# Rental Agent



## Vonn (Nov 7, 2010)

Hi There are soooooo many Rental Agents in Dubai,  could anyone recommend one? We are looking for a 1-2 bed apt in Dubai Marina, Greens area.


----------



## Laowei (Nov 29, 2009)

Vonn said:


> Hi There are soooooo many Rental Agents in Dubai,  could anyone recommend one? We are looking for a 1-2 bed apt in Dubai Marina, Greens area.

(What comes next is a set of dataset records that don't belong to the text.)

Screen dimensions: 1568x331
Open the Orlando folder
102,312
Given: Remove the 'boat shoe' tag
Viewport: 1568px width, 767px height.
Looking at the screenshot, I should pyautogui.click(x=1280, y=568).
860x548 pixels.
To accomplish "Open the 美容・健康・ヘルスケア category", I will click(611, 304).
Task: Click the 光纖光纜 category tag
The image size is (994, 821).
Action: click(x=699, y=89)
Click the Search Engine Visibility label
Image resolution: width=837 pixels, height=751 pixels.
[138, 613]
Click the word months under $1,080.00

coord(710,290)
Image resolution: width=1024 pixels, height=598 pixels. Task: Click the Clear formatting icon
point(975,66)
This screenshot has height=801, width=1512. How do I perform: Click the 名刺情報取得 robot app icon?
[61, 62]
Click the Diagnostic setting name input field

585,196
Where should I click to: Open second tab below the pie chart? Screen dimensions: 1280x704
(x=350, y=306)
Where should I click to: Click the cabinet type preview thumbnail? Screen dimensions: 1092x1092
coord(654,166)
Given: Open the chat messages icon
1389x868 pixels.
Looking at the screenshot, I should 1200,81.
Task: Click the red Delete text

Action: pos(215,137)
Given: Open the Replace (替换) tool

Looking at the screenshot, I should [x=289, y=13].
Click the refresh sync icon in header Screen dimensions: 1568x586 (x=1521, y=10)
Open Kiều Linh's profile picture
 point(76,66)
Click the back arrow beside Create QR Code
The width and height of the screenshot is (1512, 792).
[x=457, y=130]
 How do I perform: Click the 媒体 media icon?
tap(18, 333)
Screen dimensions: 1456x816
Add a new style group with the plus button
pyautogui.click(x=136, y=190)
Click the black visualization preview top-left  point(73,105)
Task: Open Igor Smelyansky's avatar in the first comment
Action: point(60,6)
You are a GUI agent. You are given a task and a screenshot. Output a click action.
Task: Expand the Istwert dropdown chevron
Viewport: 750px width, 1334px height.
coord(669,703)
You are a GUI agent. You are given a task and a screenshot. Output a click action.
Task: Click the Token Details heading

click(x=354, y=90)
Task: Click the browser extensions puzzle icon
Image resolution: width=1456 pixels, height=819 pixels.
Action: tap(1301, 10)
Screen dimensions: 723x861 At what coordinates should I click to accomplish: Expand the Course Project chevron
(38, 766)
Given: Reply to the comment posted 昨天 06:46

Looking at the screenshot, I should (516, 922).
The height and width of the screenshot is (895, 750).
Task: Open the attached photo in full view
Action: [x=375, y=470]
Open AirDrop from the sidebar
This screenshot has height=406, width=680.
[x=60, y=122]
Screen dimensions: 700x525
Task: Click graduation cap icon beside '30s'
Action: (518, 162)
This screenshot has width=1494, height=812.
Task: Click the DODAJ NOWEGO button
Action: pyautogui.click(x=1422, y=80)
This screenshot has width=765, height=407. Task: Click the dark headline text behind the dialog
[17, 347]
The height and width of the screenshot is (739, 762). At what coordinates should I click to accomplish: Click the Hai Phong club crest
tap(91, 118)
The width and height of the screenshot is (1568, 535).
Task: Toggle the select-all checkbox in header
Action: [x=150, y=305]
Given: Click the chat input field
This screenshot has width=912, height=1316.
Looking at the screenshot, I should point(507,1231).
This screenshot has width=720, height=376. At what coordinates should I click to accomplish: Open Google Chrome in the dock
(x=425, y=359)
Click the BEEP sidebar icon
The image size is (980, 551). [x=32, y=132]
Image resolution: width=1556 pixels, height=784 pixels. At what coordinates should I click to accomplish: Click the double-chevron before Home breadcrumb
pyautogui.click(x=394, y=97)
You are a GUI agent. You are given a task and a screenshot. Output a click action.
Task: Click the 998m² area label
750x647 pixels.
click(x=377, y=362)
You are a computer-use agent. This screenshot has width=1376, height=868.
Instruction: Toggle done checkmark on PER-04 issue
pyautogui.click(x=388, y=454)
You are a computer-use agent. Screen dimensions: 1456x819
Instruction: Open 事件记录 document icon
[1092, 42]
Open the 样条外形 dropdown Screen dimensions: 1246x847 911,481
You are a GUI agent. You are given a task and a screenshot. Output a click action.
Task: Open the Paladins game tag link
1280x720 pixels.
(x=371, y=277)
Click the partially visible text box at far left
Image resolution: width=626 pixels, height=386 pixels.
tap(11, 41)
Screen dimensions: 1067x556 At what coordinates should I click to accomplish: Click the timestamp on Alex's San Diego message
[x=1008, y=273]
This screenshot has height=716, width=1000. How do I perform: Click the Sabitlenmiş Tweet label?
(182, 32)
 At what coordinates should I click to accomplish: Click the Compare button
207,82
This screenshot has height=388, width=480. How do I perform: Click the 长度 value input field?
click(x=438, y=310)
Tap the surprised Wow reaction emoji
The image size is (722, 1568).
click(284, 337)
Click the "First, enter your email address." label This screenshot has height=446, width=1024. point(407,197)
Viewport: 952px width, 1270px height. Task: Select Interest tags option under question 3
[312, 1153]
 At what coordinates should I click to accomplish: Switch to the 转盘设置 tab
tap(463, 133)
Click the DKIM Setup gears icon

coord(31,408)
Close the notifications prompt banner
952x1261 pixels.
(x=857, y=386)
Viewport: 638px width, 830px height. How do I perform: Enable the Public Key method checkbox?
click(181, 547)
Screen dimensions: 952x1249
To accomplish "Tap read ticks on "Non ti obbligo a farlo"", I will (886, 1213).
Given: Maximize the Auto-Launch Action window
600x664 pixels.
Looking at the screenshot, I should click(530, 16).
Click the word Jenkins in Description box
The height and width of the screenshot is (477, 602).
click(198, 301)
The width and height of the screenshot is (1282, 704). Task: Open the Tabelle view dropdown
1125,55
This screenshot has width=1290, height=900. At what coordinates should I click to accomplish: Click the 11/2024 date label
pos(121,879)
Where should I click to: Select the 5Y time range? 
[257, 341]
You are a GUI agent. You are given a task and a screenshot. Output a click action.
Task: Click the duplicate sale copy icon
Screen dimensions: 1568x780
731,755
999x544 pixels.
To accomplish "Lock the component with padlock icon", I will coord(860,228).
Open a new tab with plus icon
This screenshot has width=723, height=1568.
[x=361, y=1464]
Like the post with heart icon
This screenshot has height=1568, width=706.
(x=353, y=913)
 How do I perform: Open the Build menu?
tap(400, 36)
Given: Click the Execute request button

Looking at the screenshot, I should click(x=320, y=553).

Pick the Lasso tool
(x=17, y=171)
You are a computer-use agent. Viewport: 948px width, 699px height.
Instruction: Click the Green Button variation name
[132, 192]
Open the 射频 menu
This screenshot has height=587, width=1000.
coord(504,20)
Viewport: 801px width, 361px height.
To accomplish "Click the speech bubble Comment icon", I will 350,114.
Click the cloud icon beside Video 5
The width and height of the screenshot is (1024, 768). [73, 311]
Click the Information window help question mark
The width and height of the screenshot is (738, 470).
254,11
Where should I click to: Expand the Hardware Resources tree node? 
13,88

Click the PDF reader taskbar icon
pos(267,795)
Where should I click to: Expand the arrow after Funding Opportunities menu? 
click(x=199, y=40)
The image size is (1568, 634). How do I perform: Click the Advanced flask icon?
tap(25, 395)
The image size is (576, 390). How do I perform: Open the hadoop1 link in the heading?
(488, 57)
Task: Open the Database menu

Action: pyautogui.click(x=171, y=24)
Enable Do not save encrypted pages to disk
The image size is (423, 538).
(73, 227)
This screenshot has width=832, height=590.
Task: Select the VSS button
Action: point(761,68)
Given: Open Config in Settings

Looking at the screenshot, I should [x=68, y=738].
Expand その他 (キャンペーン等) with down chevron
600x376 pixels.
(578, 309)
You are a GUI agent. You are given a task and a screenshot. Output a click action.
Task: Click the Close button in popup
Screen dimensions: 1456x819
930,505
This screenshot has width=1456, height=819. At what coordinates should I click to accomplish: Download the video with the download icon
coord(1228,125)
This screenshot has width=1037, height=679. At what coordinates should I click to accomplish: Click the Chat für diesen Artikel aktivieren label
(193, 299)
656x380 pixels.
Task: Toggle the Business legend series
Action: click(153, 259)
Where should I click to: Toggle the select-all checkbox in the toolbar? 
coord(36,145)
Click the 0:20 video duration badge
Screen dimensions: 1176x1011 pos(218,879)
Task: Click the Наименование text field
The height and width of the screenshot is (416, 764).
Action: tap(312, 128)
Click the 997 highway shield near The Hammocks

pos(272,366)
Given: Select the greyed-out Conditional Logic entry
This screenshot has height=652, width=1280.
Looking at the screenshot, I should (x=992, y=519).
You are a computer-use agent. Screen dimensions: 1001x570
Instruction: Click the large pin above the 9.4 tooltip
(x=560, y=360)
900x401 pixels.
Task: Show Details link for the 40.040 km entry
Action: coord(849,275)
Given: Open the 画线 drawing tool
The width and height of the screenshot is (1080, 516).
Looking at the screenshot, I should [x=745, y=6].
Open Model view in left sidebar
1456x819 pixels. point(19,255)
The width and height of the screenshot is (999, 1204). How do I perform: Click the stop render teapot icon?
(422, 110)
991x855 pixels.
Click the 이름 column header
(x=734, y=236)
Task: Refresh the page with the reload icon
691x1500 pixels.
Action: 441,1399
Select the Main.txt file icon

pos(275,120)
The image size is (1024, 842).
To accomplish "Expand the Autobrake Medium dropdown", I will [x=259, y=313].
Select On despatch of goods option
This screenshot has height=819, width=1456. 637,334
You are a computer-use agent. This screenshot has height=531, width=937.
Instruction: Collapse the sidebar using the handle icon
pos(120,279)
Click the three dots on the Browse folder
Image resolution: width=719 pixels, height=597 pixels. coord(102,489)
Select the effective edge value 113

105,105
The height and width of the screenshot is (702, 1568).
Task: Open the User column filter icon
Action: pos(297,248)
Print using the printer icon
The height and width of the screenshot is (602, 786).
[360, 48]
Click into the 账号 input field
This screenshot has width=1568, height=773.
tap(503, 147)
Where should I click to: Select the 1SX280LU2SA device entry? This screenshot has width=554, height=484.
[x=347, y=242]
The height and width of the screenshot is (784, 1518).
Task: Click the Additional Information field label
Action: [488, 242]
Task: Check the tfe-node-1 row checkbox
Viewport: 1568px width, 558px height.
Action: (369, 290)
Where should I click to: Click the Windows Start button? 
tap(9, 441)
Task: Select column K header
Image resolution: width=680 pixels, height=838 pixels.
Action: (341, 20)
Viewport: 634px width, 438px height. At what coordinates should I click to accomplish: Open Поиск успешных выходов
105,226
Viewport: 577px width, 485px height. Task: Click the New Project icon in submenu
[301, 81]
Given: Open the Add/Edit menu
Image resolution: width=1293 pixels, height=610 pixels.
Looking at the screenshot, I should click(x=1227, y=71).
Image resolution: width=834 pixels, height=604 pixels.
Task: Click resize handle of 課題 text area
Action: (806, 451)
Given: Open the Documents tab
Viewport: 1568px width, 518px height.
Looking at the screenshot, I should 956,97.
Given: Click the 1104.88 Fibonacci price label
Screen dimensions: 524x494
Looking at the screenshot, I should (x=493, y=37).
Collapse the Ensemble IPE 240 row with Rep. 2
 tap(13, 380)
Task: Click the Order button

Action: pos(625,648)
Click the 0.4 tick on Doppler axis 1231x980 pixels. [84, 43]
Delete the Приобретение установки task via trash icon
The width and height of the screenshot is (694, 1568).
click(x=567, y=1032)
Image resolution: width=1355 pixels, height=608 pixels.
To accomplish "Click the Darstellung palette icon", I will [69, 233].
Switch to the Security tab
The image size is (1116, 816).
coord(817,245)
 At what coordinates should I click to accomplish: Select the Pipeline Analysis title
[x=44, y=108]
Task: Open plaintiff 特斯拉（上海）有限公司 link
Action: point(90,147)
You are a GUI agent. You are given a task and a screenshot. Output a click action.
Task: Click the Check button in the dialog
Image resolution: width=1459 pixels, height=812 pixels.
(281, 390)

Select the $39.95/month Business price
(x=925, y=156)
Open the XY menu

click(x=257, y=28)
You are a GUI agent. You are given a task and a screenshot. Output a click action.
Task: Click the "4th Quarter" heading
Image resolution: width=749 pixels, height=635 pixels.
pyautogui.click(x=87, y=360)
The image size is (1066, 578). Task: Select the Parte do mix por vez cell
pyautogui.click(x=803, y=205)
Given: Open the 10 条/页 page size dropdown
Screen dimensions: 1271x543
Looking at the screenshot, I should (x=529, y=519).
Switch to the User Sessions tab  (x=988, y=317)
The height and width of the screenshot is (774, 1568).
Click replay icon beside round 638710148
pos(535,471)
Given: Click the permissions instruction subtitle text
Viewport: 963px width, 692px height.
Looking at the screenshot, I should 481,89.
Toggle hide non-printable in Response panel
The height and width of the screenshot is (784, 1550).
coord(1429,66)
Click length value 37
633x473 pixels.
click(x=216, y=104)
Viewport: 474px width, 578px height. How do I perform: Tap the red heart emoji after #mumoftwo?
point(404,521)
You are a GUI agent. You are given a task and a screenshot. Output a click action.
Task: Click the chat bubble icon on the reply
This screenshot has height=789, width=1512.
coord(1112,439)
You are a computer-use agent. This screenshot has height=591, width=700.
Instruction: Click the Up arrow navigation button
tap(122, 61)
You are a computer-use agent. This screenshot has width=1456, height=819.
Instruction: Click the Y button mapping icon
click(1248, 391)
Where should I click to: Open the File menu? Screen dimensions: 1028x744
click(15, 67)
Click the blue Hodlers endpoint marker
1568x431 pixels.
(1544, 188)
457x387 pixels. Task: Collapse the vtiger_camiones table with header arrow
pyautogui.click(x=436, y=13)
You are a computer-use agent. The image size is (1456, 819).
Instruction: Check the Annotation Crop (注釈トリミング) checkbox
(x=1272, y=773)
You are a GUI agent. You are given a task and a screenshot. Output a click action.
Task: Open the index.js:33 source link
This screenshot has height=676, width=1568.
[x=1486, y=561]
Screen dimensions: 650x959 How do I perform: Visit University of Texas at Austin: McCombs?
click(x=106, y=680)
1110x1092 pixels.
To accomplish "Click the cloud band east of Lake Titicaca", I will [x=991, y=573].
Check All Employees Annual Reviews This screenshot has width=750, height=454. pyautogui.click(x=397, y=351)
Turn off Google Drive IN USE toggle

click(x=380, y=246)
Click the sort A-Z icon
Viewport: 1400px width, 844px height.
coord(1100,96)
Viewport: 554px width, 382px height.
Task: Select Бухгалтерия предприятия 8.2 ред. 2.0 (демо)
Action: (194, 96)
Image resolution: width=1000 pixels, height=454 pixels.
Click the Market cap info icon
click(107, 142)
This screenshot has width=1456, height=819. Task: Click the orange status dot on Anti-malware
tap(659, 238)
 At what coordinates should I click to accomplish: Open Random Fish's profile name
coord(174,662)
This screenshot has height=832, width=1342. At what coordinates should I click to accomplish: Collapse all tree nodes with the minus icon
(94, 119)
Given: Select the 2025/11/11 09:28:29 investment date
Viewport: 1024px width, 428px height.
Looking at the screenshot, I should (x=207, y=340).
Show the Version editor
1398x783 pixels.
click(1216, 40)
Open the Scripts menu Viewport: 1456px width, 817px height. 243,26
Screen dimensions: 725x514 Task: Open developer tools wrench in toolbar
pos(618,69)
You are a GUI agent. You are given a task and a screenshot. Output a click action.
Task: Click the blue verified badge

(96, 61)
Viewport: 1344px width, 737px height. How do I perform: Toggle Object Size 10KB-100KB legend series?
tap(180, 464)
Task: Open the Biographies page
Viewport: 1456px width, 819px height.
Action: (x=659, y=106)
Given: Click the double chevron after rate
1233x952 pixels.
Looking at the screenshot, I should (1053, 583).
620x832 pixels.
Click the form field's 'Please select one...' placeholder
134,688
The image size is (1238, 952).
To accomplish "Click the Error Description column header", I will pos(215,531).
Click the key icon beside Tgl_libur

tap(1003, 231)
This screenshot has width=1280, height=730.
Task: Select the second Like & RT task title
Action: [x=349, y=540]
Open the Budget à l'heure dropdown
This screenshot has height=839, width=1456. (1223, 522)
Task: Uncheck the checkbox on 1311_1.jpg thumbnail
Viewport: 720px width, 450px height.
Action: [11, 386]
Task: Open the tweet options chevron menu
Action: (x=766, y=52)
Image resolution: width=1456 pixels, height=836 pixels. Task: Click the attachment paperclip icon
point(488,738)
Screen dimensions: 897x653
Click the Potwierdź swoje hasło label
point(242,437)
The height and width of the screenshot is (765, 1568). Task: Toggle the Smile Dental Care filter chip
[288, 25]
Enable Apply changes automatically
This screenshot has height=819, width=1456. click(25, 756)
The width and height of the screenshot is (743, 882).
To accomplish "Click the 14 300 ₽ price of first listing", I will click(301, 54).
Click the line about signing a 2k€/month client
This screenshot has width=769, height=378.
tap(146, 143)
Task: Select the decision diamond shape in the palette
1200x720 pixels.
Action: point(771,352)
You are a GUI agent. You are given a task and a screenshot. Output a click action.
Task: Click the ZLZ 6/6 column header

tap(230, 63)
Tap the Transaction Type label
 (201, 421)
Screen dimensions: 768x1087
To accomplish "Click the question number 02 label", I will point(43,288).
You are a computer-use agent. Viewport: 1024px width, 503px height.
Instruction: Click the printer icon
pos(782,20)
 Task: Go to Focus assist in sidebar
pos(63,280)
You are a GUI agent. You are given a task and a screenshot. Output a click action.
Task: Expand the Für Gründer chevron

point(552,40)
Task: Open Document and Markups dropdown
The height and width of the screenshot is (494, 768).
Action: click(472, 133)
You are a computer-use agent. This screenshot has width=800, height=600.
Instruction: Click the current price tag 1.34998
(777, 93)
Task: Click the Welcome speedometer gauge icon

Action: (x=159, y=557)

Personnal Choice is Nicki from Group seven properties they are based in the Greens area. we used here for our place and issues we call her and she is always willing to help, wont give you any BS either. PM if you need her cell number.


----------



## Vonn (Nov 7, 2010)

Hi Thanks for your help, I have got Nicki's mob number from website.



Laowei said:


> Personnal Choice is Nicki from Group seven properties they are based in the Greens area. we used here for our place and issues we call her and she is always willing to help, wont give you any BS either. PM if you need her cell number.


----------



## Laowei (Nov 29, 2009)

Vonn said:


> Hi Thanks for your help, I have got Nicki's mob number from website.


Your welcome, good luck.


----------



## dizzyizzy (Mar 30, 2008)

Vonn,

If that doesn't work out let me know, I can also give you the name of mine, they rent properties at The Greens. Not outstandingly brilliant (he's on his bloody BB messenger all the time) but at least helpful, follows up when he says he will, arranged DEWA for me, showed me different places and is on time for appointments, which apparently is too much to ask for some agents in Dubai


----------



## wandabug (Apr 22, 2010)

I like Cluttons - Kim is the manager there, she is very professional.


----------



## Vonn (Nov 7, 2010)

Thanks for your help will see if Nicki can find us something 1st. Went over to see the Greens & Dubai Marina today looks much better than where we are at the moment

QUOTE=dizzyizzy;401844]Vonn,

If that doesn't work out let me know, I can also give you the name of mine, they rent properties at The Greens. Not outstandingly brilliant (he's on his bloody BB messenger all the time) but at least helpful, follows up when he says he will, arranged DEWA for me, showed me different places and is on time for appointments, which apparently is too much to ask for some agents in Dubai [/QUOTE]


----------



## wonderwoman (Nov 14, 2009)

*hi*



Vonn said:


> Thanks for your help will see if Nicki can find us something 1st. Went over to see the Greens & Dubai Marina today looks much better than where we are at the moment
> 
> QUOTE=dizzyizzy;401844]Vonn,
> 
> If that doesn't work out let me know, I can also give you the name of mine, they rent properties at The Greens. Not outstandingly brilliant (he's on his bloody BB messenger all the time) but at least helpful, follows up when he says he will, arranged DEWA for me, showed me different places and is on time for appointments, which apparently is too much to ask for some agents in Dubai


[/QUOTE]

hi vonn
if you havent any luck with your agent let me know i have a number for a lady who is great she will defo find you what you are looking for


----------



## Kiwi Johno (Sep 27, 2010)

Vonn said:


> Hi There are soooooo many Rental Agents in Dubai,  could anyone recommend one? We are looking for a 1-2 bed apt in Dubai Marina, Greens area.


I found Simon from PK Rentals excellent


----------



## Vonn (Nov 7, 2010)

Thanks, I'll let you know how it works out


----------



## Vonn (Nov 7, 2010)

Thanks, if Nicki does work out I'll take your advice


----------



## Vonn (Nov 7, 2010)

Thanks for your advice, will get back to you if Nicki doesn't work out


----------